I am setting up opennebula 6.10 and live migration is working perfectly when triggered manually through the Sunstone interface.

I have also configured the necessary context, .etchosts, and SSH key exchange between hosts to support migration, also added SUPPORT_MIGRATION = YES attribute in hosts. but still support migration doesint work for me.

However, we want to automate this — specifically, we want VMs to automatically live migrate from Host A to Host B if Host A suddenly goes down (e.g., due to hardware failure).

Currently, if Host A goes down, the VM connection is lost, and we have to manually trigger the migration from Sunstone (which obviously isn’t possible if the host is unreachable).

Question:
What are the correct steps or configurations required to enable automatic live migration or HA failover in such scenarios?

Awaiting for the response Team.

Hi @Senthil_Kumar_M,

I’m not part of the OpenNebula team, but I have dealt with a similar situation in my own infrastructure.

To answer your question: in OpenNebula 6.10, it is not possible to perform automatic live migration of virtual machines (VMs) in case of a sudden hypervisor failure (e.g., hardware failure). Although manual live migration works perfectly via the Sunstone interface, automatic live migration upon failure is not supported.

What is possible, however, is an automatic restart of VMs on another hypervisor, but this is not live migration. This means that the VMs will be stopped on the failing Host A and then started on Host B, which results in a temporary service interruption.

I may be mistaken, but from what I recall, this is how it works.
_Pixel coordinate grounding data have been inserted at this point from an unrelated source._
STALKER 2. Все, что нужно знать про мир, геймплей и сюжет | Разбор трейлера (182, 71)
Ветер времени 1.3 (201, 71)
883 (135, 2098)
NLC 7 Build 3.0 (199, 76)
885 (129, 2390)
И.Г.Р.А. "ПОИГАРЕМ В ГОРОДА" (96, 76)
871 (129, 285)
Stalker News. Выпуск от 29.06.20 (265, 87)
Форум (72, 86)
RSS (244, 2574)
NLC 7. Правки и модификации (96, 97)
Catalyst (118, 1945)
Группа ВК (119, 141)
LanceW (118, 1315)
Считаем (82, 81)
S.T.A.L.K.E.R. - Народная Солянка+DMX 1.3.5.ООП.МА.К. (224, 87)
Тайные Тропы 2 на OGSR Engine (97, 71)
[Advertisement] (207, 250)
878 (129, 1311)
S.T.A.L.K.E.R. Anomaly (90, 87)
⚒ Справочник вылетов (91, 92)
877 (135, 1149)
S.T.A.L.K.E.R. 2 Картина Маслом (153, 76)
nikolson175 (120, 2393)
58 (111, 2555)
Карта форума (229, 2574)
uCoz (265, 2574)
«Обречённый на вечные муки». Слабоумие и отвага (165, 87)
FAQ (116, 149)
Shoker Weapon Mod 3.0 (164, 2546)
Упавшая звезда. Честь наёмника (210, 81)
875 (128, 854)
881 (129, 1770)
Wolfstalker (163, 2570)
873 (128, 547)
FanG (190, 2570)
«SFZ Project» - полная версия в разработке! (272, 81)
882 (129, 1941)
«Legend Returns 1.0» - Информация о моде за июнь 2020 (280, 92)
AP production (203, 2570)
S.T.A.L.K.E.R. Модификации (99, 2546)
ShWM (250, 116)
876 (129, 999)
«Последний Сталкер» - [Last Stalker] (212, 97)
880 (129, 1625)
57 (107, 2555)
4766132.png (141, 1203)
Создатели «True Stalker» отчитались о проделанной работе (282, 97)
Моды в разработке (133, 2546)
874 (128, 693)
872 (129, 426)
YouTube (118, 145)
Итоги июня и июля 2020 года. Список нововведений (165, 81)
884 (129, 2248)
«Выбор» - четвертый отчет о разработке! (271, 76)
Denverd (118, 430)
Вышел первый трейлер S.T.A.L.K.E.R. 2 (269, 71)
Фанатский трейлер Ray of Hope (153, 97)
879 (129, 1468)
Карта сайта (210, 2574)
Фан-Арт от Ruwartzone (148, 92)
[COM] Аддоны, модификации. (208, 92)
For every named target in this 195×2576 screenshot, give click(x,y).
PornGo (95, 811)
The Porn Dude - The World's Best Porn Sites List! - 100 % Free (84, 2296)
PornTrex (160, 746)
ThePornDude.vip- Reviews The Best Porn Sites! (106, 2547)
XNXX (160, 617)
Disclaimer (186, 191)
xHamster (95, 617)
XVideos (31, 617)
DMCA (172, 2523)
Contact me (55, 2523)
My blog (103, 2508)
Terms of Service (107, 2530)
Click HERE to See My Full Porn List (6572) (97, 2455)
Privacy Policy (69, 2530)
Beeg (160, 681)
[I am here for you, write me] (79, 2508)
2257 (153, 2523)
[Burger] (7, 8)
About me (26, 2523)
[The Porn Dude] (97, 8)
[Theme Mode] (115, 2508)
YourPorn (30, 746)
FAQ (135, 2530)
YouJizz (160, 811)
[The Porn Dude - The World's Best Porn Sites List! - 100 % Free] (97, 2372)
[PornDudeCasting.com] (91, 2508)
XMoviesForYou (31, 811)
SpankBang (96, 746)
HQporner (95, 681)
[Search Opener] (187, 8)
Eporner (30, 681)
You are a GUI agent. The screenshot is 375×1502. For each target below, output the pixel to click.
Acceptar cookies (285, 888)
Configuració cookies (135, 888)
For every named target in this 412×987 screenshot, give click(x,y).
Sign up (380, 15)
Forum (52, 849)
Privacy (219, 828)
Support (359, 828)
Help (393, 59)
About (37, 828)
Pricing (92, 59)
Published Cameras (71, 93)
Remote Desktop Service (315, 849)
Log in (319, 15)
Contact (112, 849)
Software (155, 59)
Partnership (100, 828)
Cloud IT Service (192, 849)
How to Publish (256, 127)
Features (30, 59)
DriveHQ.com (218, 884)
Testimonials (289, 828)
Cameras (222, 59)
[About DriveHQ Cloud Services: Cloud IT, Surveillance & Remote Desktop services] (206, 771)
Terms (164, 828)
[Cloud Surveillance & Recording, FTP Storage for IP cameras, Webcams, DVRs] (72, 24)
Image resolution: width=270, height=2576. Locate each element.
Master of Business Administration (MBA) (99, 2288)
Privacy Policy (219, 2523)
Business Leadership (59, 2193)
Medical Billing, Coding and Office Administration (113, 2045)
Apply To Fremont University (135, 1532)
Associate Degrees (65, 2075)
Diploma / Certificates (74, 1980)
If this restart scenario suits your needs, you can follow the detailed steps provided here.

I hope this answers your question.

Regards Pape !

Hi @Senthil_Kumar_M,

The OpenNebula configuration to do VM migrations on the event of a host error is documented here
You should read the entire section and pay special attention to the host fencing setup. It is crucial to ensure that the failed host is indeed down and that there are no running VMs via IPMI shutdown or other suitable means in your environment. In the case of a management network error, the VMs on the host are still running, so starting a VM in another host will lead to two VMs using the same disks— and with a shared storage it is the perfect recipe for disk data corruption.

Best Regards,
Anton Todorov

Hi @Pape and @atodorov_storpool

Thanks for the response, Yes i understood the critical things in this setup .also am setting up with above steps mentioned , will let you u know if i was strucked any where.

Best Regards,
Senthil Kumar M

This topic was automatically closed 30 days after the last reply. New replies are no longer allowed.